# Revell/Matchbox 1:32 Dauntless instructions/decals



## sorlaegoldie (Jul 16, 2009)

Something strange happened in December - after hitting 55 I looked at all my space kits and thought why?? (To many discussions about grid lines on saucer domes and the merits of a certain star ships design). So off they go to ebay. Now into 1:32 aircraft. 

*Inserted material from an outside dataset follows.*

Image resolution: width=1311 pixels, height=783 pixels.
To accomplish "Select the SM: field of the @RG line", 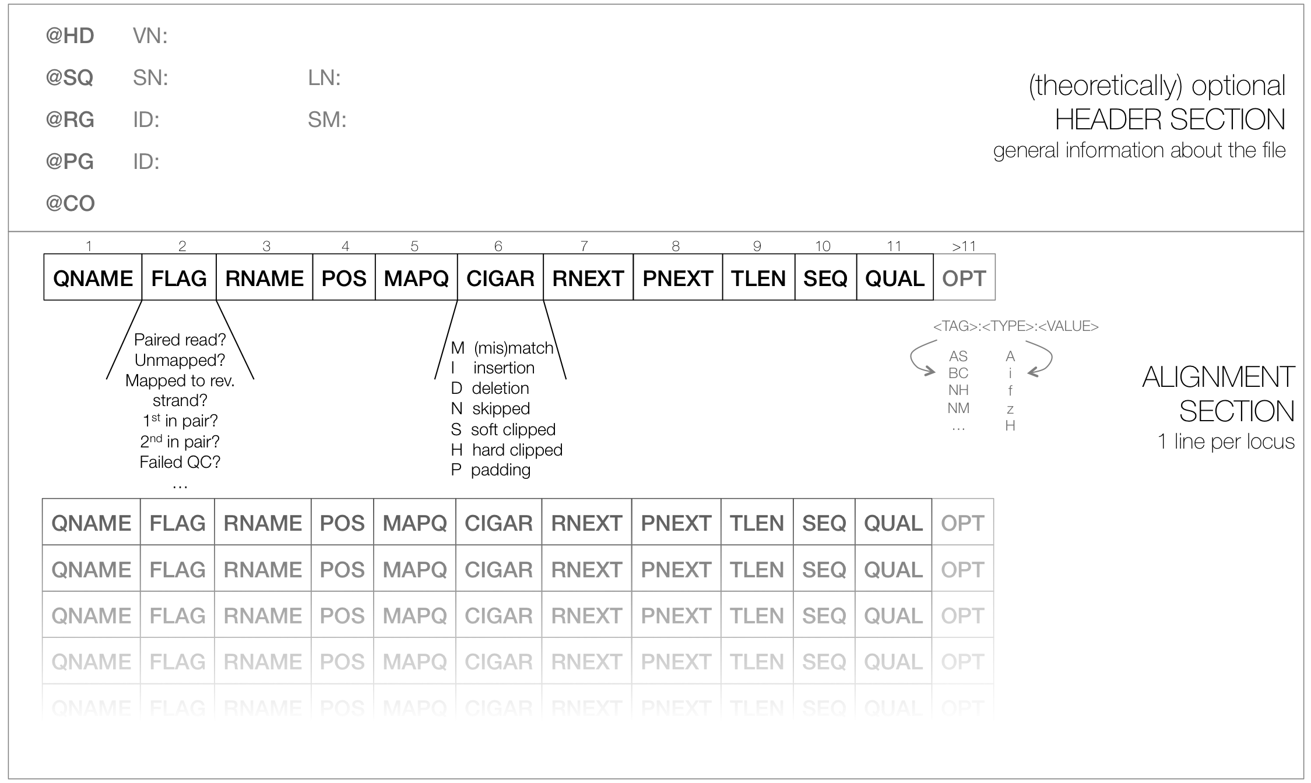I will point(327,120).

I bought a Revell 1:32 Dauntless but there are no instructions or decals. While the decals are a wee issue the instructions are a bit of a higher priority. So if any one has a copy either to sent or scan I would appreciate it. I will reimburse ant cost.


----------



## btbrush (Sep 20, 2010)

Also try joining and running an ad in the forums on hyperscale.com. Good folks there.


----------



## Elgava (Jan 27, 2013)

*Matchbox SBD 1/32 instructions*

I have an unopened box with decals and instructions. I will be glad to copy the instructions and send them on via US Mail. Just send me a note with your address to [email protected].  Very basic model but built-up it is a nice representation of the real thing. I saw the real thing at Oshkosh last year and was surprised to see how little it is in real-life. Almost like a T-34 I flew in VT-1 a hundred years ago. The biggest two kit flaws are the recessed indentation to load the bomb on the underside of the fuselage and the canopies do not really fit all that well. There are better decals than the ones that come with the kit which are French, USN and NZ. Cheers, ELGAVA


----------



## John P (Sep 1, 1999)

Here ya go. Had to wait till i got to my big scanner at work.


----------



## sorlaegoldie (Jul 16, 2009)

Many thanks to one and all.


----------